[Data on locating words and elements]
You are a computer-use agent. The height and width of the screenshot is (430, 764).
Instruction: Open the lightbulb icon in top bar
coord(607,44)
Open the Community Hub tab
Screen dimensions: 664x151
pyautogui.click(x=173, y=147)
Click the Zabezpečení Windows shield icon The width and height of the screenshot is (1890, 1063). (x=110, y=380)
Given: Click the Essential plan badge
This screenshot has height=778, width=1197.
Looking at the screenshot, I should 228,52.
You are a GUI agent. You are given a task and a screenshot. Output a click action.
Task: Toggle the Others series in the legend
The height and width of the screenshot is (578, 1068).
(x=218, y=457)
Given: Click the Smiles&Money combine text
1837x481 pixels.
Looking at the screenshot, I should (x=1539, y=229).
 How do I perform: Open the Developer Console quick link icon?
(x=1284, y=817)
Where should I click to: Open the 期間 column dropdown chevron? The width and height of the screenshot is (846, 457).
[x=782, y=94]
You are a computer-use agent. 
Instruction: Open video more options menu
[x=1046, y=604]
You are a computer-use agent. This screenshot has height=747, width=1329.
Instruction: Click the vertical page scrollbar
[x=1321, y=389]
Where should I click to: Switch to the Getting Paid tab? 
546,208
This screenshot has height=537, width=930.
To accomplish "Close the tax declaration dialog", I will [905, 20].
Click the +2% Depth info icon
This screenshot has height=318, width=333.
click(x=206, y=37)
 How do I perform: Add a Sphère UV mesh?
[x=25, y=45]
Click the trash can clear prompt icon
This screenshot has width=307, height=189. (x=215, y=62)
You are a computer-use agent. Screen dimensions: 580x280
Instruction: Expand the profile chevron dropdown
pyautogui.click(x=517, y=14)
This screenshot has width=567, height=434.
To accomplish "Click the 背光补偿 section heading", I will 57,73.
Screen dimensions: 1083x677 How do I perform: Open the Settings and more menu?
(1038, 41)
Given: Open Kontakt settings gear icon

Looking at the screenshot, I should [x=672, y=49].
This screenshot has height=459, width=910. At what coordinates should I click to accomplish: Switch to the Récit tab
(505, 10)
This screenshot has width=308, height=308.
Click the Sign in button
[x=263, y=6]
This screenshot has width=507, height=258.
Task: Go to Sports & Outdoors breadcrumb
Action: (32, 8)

* Job *
Report how many lines in the data above contain the string "perform", treating uppercase and lowercase as different. Reply with the number alone.

* Full solution *
3